El domingo 10 de marzo ingresé a mi padre a la emergencia del Hospital General San Juan de Dios, debido a una herida grave en su dedo. Llegué a las 20:45 horas y me armé de paciencia, por lo que cuentan las personas y las noticias. El trámite fue lento, pues comprobé que la sobrepoblación de pacientes rebasa al personal médico y por ello intuí que me esperaría una larga noche.
Mi madre y yo aguardábamos el turno, mientras que mis lágrimas denotaban la angustia. Un doctor me preguntó qué le había sucedido a mi padre, por lo que le expliqué, pero aun así no nos atendían. Luego, ingresamos los datos y debimos seguir a la espera para los rayos X y las pruebas de laboratorio. El reloj marcaba la medianoche y los enfermos, baleados, heridos o quemados, seguían ingresando.
La sangrienta, golpeada y atormentada lista.
Un hombre, con la camisa ensangrentada, expresó en la ventanilla: “Me acuchilló mi mujer, ya lo había intentado varias veces”. También observé a un adolescente al que se le dificultaba respirar, mientras que su mamá le indicaba a un médico que su hijo tenía trasplante. Al mismo tiempo, otro hombre, en estado etílico, gritaba que se quería morir del dolor y que lo ayudaran. En ambos casos sentí impotencia y tristeza; sin embargo, fueron atendidos casi de inmediato ante la gravedad de los casos.

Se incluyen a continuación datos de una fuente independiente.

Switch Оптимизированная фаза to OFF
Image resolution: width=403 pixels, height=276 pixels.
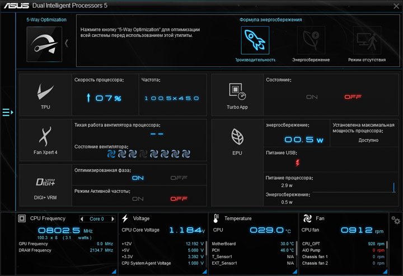tap(179, 178)
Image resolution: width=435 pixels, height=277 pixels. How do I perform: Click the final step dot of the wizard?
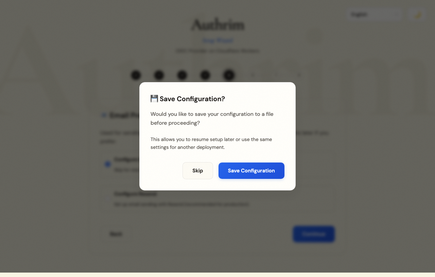(298, 75)
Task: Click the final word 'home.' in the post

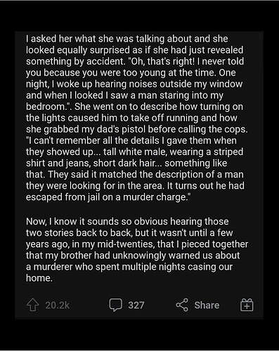Action: click(39, 278)
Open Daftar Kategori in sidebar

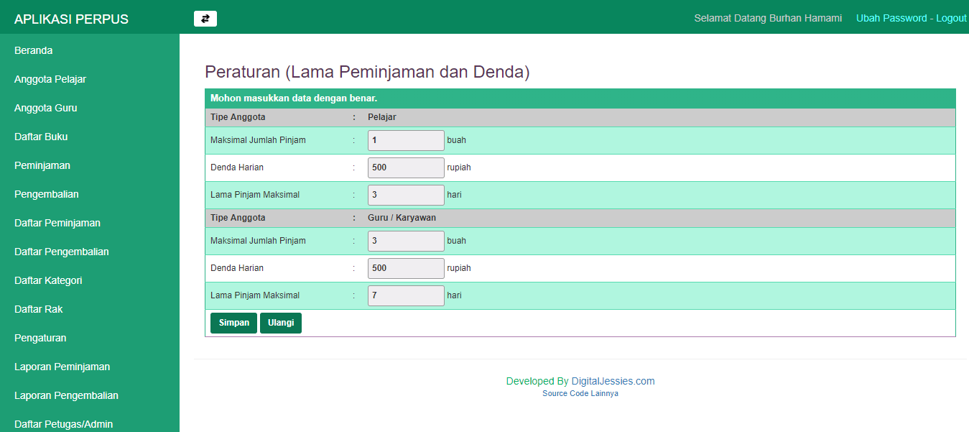click(48, 280)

Las horas transcurrían, mientras que el sueño y la desesperación me embargaban. Entre quejidos, sangre, olor a medicina y el paso apresurado de cirujanos y traumatólogos, finalmente mi padre regresaba de todos los exámenes. El resultado fue que debían amputarle el dedo y debido a su edad, además por ser sobreviviente de un derrame cerebral, todo procedimiento quirúrgico implicaba cierto riesgo. Ingresó a camilla a las 5 de la mañana y fue operado tres horas después. De nuevo debíamos ser pacientes ante la indisponibilidad de camas, pero lo bueno fue que no tardaron mucho tiempo para ubicarlo en una.
Durante su recuperación lo atendieron bien, a pesar de que solo dos enfermeras cuidaban a 35 pacientes en esa área. Nosotros colaboramos, porque sabíamos que son muchos los que requerían de más atención ante la gravedad de sus heridas. Por ejemplo, a la par de mi padre estaba un chico de aproximadamente 22 años, quien fue acuchillado en una riña. Con cuatro operaciones y con poca ayuda familiar, luchaba por su vida.

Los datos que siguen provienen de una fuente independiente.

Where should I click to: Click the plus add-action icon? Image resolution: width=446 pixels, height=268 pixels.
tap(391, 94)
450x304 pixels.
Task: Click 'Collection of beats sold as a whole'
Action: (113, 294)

Mi papá salió el viernes pasado, aún pendiente de su consulta externa. Escribí este blog porque sé que a diario se escuchan casos de negligencia y mala atención, lo cual no niego que es una realidad y que cada quien habla de su experiencia, por supuesto. La mía fue buena, pues considero que los cuidados de los doctores, al igual que el de las enfermeras, fueron óptimos. Estoy consciente y repito que el personal médico en los centros asistenciales públicos es insuficiente ante la demanda de heridos; sin embargo, existen muchos que brindan un servicio eficiente a la población.
Ante una emergencia como la que recientemente nos tocó pasar, ni pensar en ir a los hospitales privados porque es imposible pagarlos, debido a la desigualdad salarial y la escasez de empleo.